Excimer Laser Vs. Phakic IOLs for Correction of Refractive Errors

Wouldn’t it be just lovely to be able to look at photos whenever we feel like it without having to trouble ourselves with glasses and contact lenses? Imagine attending a wedding and finally being able to see the bride and groom clearly and to have something to say the following day regarding her makeup and hair style!

The original problem can have a number of names ranging from myopia to hyperopia or astigmatism; all of which fall under the same category, refractive errors.


Necessary definitions:

Myopia:  Commonly known as nearsightedness, is a refractive defect of the eye in which the light produces an image focus that lies in front of the retina when the accommodation is relaxed.  It is usually corrected through corrective lenses either in the form of glasses or contact lenses, or refractive surgery.

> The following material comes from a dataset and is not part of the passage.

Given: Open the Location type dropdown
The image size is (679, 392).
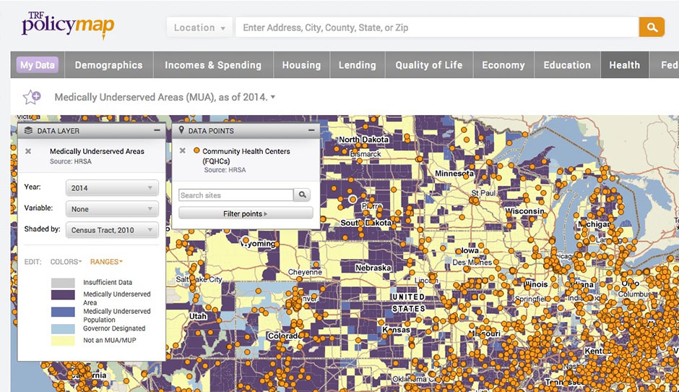Looking at the screenshot, I should (x=199, y=27).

Hyperopia:  Commonly known  as farsightedness, long-sightedness or hypermetropia, is a defect of vision caused by an imperfection in the eye (often when the eyeball is too short to a degree that every effort made in order to make the lens more round often  results in symptoms of eye fatigue and discomfort), causing difficulty focusing that is most pronounced when reading or trying to focus on near objects, and in extreme cases causing inability to focus on objects at any distance.  Simply, the image focus falls behind the retina instead of falling on the retina for clear vision, resulting in blurred images when the eye tries to see, mainly, a near object. It is corrected either by convex lenses in the form of glasses or contact lenses or by refractive surgery.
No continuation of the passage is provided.